Collected data
──────

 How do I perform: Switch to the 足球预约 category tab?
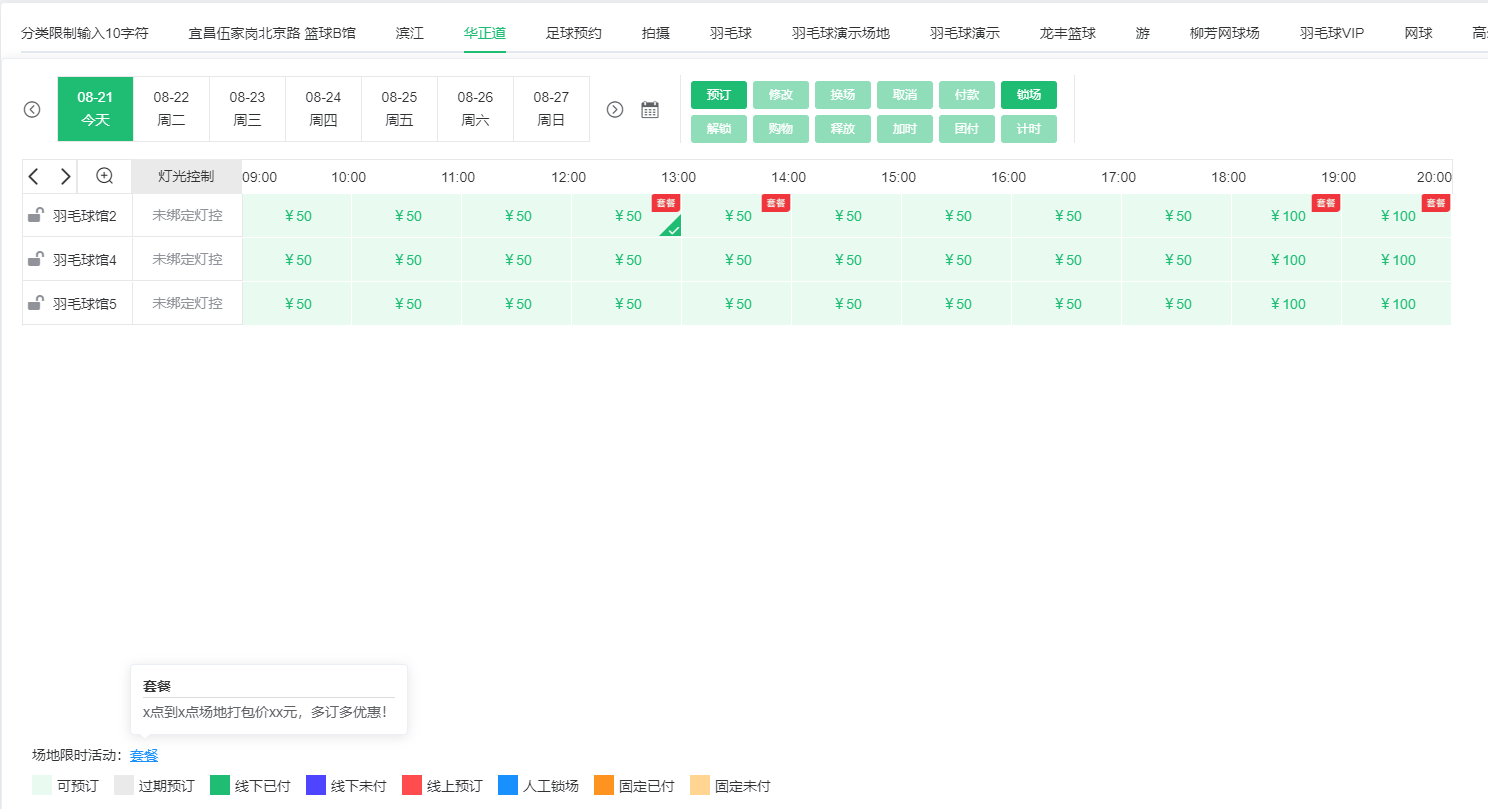[573, 33]
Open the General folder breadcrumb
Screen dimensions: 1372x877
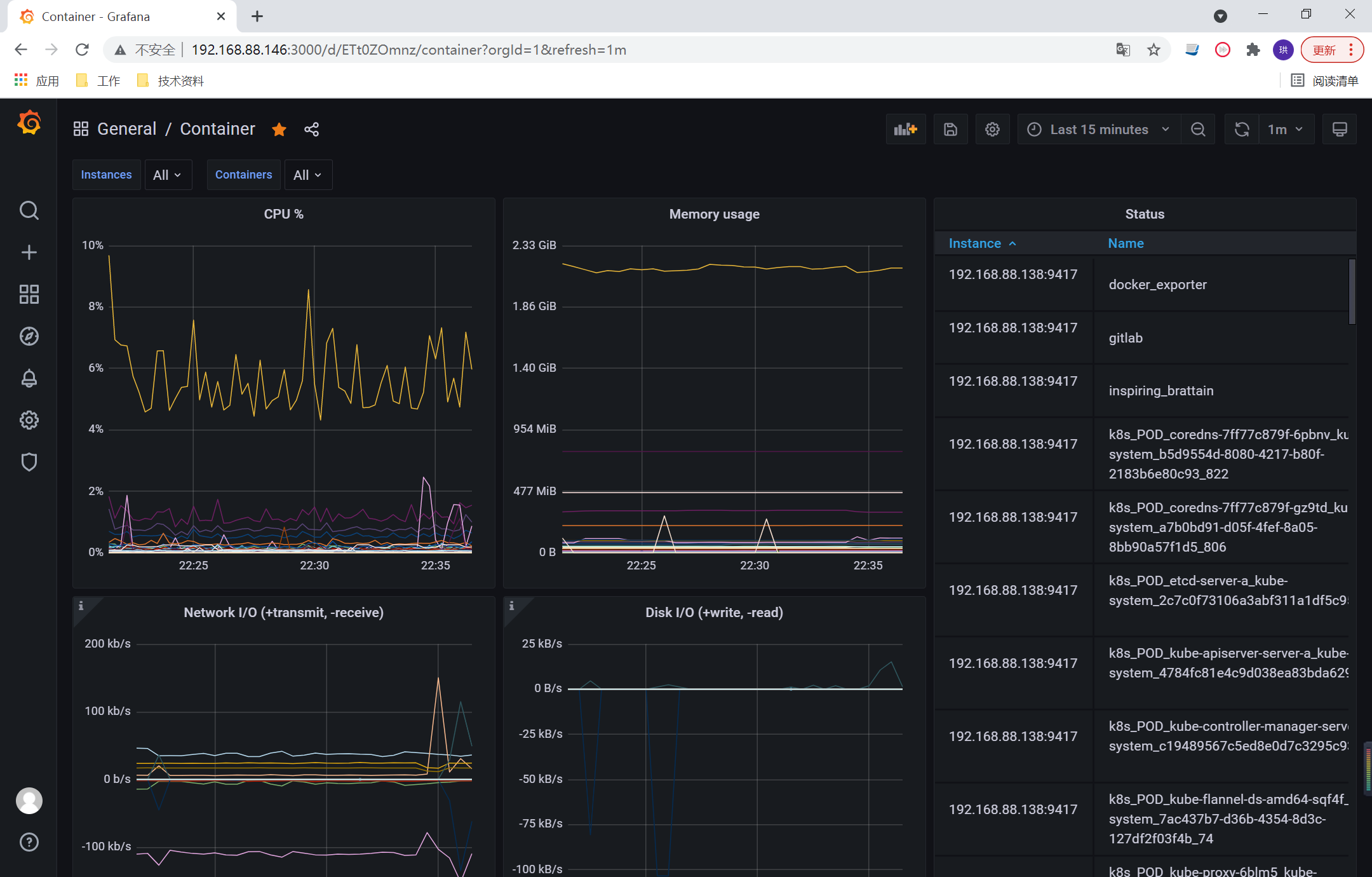coord(126,129)
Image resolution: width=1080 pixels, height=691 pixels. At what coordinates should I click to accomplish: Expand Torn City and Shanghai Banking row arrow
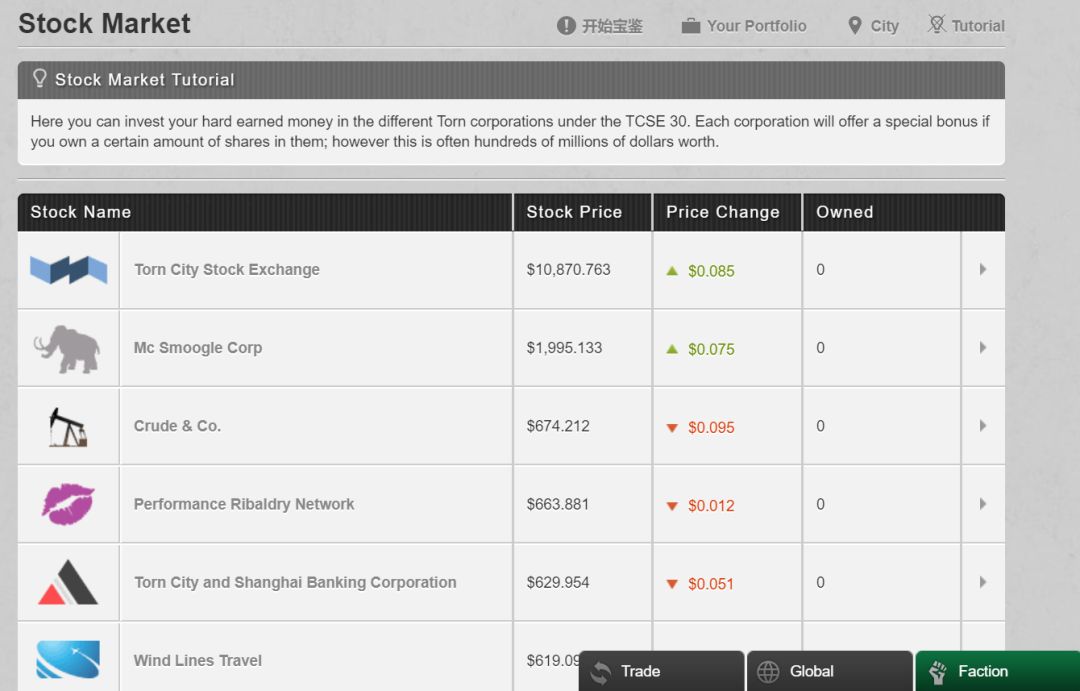pos(983,582)

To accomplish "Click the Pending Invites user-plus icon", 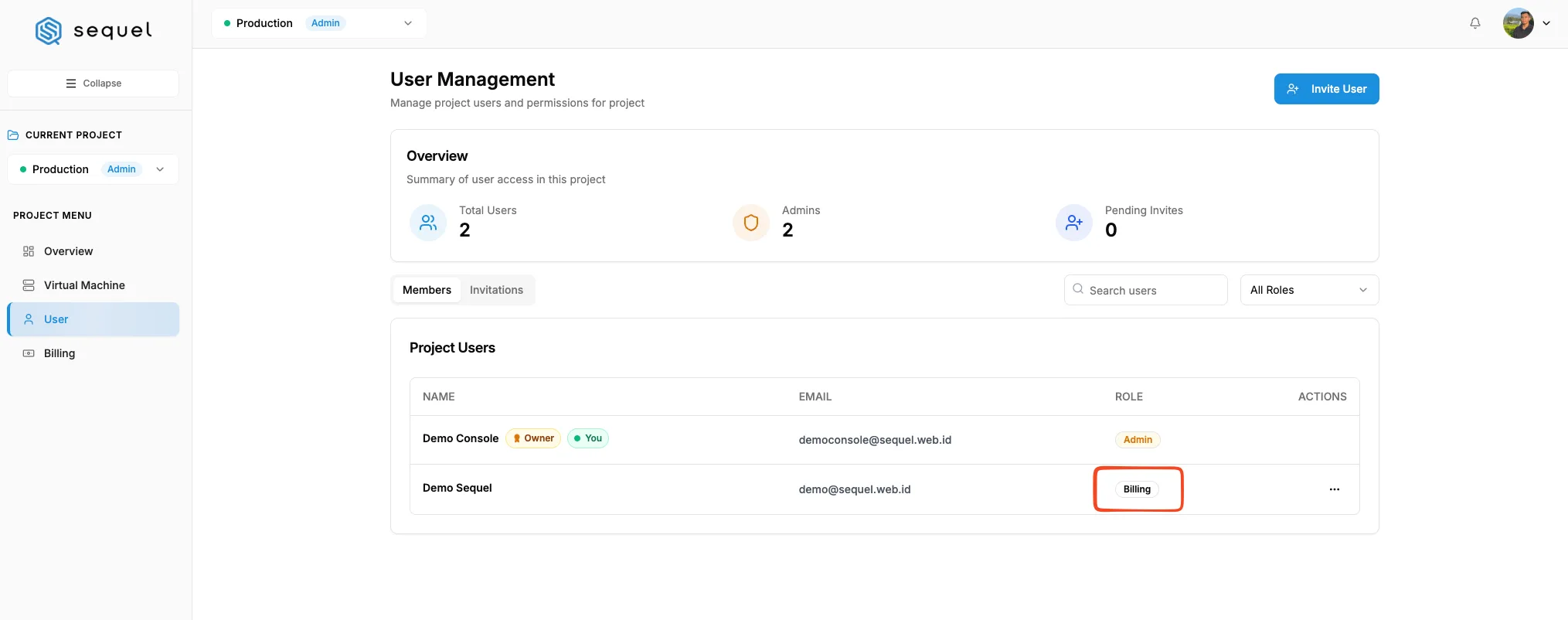I will coord(1074,223).
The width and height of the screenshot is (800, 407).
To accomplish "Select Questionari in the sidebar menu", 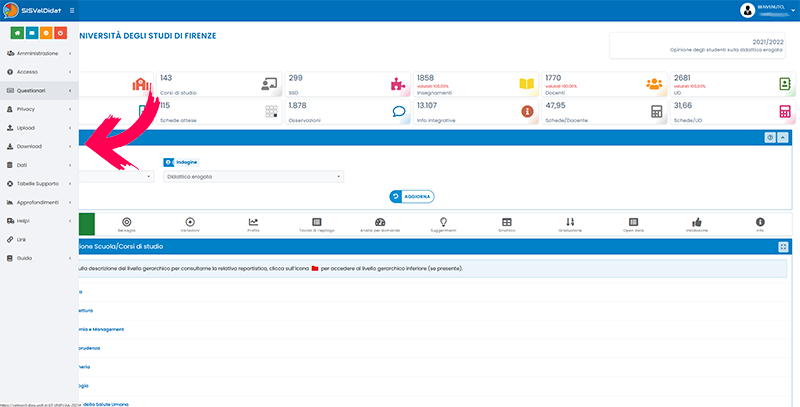I will [x=38, y=90].
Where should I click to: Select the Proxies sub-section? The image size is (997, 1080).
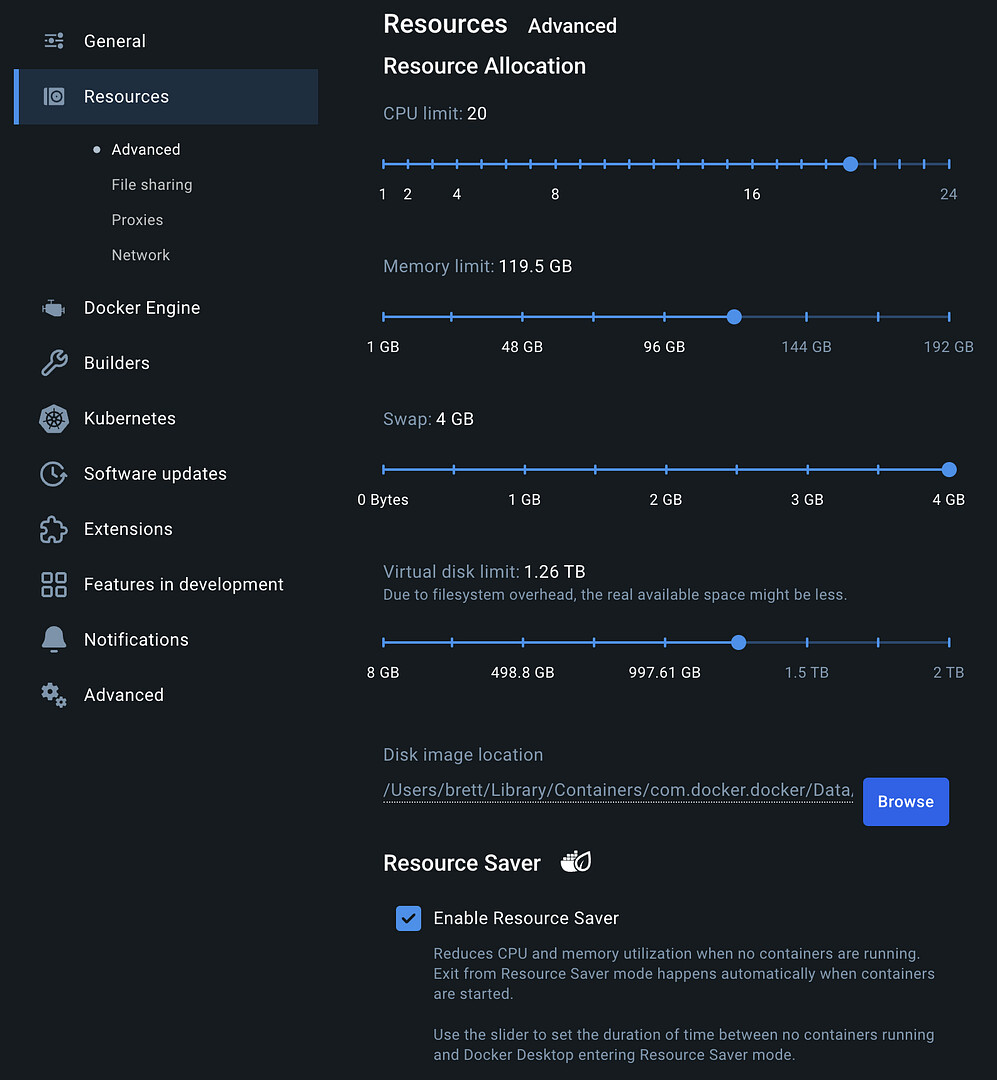click(137, 220)
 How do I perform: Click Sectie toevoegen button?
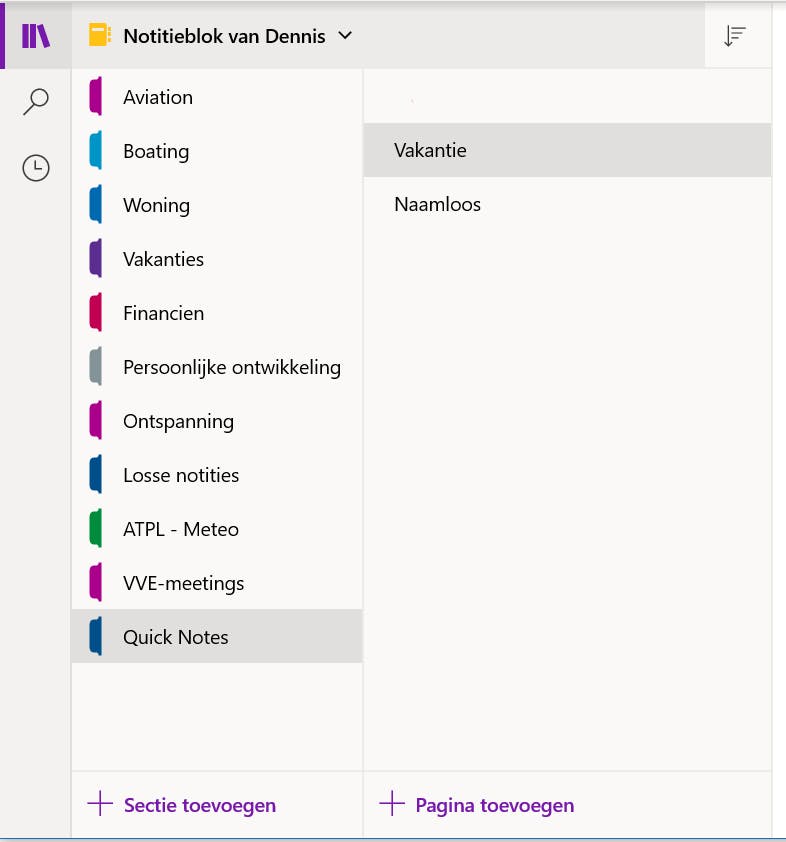(199, 805)
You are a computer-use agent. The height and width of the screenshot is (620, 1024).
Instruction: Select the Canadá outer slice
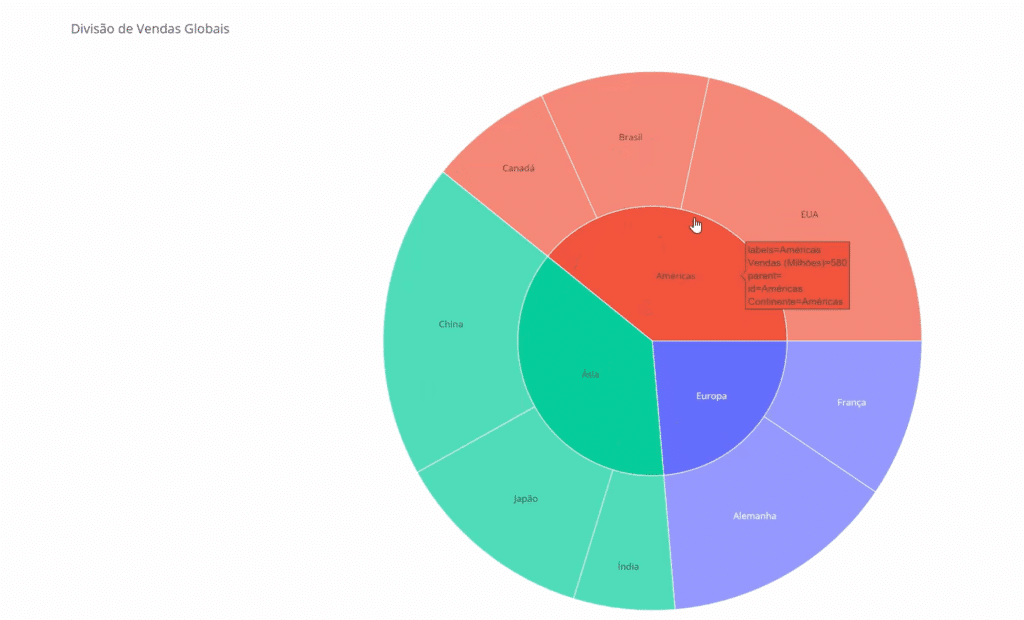pyautogui.click(x=518, y=168)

──────

Task objective: Copy out each line of the data that includes the string "screenshot".

Response area:
The width and height of the screenshot is (800, 407).
You are a computer-use agent. The height and width of the screenshot is (620, 1024).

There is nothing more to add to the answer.